Australian unfair contract terms laws

Big penalties and wider application to commence 9 November 2023

In late 2022 the Australian Parliament passed the Treasury Laws Amendment (More Competition, Better Prices) Act 2022 to expand the protection to small businesses under the Australian Consumer Law against unfair terms in standard form small business contracts. The number of contracts caught by the unfair contract terms provisions will significantly increase as a result of adoption of an amended definition of ‘small business contract’ which now captures contracts of any value and term provided one of the parties has fewer than 100 employees and/or an annual turnover during the previous financial year of less than AU$10 million.

Under the new regime, the Australian Consumer Law will prohibit companies and individuals from including, applying or relying on an unfair contract term in a standard form small business contract. Currently, where a standard form small business contract contains an unfair term, no penalty may be imposed, but the term may be determined by a court to be void and unenforceable. Under the new provisions significant civil penalties may be imposed. An individual that contravenes the provisions may receive a maximum penalty of AU$2.5 million. The maximum penalty for corporations is the greater of:

  • AU$50 million;
  • Three times the benefit obtained and reasonably attributed to the conduct; or
  • If a court cannot determine the value of the benefit obtained – 30% of the Australian group turnover during the breach turnover period (being the greater of 12 months or the period of the contravention).

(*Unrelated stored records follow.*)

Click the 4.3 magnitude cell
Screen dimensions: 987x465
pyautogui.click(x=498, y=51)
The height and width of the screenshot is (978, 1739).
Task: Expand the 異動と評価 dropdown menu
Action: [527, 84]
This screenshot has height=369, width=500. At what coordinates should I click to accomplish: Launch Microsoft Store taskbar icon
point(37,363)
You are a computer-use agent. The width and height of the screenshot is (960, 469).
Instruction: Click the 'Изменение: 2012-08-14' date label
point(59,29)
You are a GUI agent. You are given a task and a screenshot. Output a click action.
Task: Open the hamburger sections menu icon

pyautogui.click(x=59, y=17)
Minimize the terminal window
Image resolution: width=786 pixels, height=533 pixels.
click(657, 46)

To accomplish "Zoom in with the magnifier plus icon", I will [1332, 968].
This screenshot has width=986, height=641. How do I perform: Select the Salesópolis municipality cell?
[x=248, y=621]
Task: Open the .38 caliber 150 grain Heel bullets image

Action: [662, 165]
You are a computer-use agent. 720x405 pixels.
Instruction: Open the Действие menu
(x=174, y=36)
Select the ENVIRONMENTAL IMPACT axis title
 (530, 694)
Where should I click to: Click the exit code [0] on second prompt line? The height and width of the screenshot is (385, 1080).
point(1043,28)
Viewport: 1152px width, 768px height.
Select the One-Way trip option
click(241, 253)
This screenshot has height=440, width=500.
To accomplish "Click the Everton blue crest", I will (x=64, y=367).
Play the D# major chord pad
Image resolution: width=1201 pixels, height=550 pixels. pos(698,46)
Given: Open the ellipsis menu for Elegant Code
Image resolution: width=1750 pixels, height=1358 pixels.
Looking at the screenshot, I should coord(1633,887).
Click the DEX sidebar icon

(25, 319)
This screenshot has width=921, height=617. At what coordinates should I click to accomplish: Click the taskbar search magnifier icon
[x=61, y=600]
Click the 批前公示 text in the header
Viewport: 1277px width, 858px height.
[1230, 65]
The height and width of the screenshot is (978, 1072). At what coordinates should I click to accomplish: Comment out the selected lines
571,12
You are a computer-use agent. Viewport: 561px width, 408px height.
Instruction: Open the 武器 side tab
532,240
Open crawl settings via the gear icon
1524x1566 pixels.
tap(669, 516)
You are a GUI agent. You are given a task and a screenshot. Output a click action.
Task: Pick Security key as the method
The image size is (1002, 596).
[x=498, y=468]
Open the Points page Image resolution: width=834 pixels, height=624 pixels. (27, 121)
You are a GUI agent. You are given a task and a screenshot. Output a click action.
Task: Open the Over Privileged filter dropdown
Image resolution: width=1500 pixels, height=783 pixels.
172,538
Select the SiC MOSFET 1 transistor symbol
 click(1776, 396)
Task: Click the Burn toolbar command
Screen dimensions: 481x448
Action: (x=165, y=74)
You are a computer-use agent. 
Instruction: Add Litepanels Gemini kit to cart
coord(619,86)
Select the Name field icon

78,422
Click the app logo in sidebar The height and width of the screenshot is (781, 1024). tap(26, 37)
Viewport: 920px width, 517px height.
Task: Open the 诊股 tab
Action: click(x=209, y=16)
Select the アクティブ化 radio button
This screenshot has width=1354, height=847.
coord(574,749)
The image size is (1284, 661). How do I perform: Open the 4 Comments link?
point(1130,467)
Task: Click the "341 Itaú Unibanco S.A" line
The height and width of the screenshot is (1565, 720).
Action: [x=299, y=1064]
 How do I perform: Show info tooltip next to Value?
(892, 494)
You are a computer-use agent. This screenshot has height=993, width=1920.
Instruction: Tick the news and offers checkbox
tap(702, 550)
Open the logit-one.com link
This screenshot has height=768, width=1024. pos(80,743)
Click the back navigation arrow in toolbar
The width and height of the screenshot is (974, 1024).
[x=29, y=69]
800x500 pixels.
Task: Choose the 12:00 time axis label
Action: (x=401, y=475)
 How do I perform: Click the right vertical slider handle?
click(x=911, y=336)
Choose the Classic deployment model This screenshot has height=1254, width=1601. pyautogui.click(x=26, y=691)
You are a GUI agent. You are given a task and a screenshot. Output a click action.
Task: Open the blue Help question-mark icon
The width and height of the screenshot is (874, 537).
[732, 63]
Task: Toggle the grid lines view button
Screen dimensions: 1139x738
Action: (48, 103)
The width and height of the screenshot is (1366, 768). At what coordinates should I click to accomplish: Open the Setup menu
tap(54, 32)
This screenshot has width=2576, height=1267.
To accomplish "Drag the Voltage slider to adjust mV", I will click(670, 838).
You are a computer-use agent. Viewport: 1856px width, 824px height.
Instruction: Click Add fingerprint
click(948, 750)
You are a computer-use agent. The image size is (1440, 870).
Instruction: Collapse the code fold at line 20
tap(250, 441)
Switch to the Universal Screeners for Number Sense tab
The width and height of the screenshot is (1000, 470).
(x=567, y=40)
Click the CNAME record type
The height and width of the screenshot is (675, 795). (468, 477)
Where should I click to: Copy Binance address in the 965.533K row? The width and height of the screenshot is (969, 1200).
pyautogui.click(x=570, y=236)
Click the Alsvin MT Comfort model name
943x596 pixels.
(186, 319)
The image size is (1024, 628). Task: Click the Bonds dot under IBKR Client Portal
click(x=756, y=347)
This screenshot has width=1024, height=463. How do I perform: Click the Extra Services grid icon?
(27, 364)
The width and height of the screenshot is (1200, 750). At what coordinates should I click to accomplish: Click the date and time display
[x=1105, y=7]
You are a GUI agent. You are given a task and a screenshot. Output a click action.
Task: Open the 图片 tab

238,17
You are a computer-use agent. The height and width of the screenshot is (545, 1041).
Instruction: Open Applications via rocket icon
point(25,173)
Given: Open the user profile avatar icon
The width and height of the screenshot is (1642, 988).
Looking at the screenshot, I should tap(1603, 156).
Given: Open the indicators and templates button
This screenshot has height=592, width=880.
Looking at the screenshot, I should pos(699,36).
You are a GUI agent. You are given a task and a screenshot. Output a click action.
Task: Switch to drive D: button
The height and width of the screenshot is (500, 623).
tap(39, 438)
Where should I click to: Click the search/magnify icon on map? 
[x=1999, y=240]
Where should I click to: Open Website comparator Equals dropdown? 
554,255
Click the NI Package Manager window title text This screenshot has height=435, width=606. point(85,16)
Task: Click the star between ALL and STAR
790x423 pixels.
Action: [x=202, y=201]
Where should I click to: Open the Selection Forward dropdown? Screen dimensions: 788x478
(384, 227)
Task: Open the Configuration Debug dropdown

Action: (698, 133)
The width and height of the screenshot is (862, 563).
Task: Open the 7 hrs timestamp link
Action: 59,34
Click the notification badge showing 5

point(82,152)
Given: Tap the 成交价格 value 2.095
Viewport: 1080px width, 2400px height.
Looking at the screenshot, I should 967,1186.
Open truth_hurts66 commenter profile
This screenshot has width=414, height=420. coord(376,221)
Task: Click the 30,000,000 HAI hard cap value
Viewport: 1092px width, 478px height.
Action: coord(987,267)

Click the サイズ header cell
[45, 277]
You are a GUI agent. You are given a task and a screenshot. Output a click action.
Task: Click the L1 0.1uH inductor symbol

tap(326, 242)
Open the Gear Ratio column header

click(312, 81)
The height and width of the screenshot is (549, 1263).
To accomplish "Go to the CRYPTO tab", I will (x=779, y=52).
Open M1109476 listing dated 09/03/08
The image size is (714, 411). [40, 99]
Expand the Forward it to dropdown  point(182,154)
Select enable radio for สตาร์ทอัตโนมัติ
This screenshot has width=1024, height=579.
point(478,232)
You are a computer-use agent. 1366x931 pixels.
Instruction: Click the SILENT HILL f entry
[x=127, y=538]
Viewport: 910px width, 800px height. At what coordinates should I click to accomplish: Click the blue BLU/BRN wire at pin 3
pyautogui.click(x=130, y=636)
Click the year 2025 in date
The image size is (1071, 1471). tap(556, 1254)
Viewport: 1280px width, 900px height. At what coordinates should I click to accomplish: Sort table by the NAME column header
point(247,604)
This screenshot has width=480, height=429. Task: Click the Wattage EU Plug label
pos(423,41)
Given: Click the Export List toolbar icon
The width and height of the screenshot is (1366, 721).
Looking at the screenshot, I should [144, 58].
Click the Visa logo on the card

Each breach can attract a penalty. Meaning the above penalties may be multiplied if a contract contains multiple unfair contract terms and/or is relied on repeatedly.
These new unfair contract terms provisions come into full effect on 9 November 2023, providing businesses with a 12-month period from when the bill was passed to update their standard form contracts to ensure compliance and avoid the significant penalties which are now associated with non-compliance.

Once the prohibitions on unfair contract terms come into effect both new contracts and renewals of existing contracts will be captured by the regime. Further, the amendments will also apply to any terms of existing contracts which are varied on or after the above date.
Businesses should amend contract templates to avoid terms that are likely to be regarded as unfair, which terms may include those which:

  • permit one party but not another to avoid or limit the performance of the contract;
  • permit one party but not another to terminate;
  • penalise one party but not another for a breach or termination;
  • permit one party but not another to vary the terms of a contract;
  • permit one party but not another to renew or not renew a contract;
  • permit one party to vary the upfront price payable without the right of the other party to terminate;
  • permit one party to unilaterally vary the characteristics of the goods or services to be supplied under the contract; or
  • permit one party to unilaterally determine whether the contract has been breached, or to interpret its meaning.

This list of potentially unfair terms is included in the legislation.

Case law and commentary from the regulator has identified that clauses including the following may be unfair:

  • A clause which permits a party to unilaterally vary related policies, manuals or other documents which are binding under the terms of the contract. Providing adequate notice of such variations and limiting variations to those which are reasonable may overcome unfairness. A further measure that can be taken is to permit the other party to terminate if it does not accept the variation.
  • Liquidated damages which exceed a genuine estimate of losses relating to the breach or conduct.
  • Unreasonably broad restraints of trade.
  • Broad unilateral indemnity provisions. Limiting the obligation to indemnify to circumstances in which the loss resulted from the act or omission of the indemnifying party may overcome unfairness. An alternative amendment would be to exclude the indemnity to the extent that the loss resulted from the indemnified party’s negligence or was caused or contributed to by the indemnified party.
  • Unilateral exclusion/limitation of liability clauses.
  • An unrestricted right for one party to claim costs

However, whether a clause is unfair (and appropriate amendments to address this) will need to be assessed in the relevant circumstances.

Material negotiation of the terms of a contract may provide a basis for argument that it is not standard form such that the above provisions do not apply. However, further amendments to the ACL clarify that a contract may still be standard form where a party is given the opportunity to:

  • negotiate changes to terms of the contract that are minor or insubstantial in effect;
  • select a term from a range of options determined by another party; and/or
  • negotiate terms of another contract or proposed contract.

We strongly recommend all businesses who use template contracts review the same before 9 November 2023.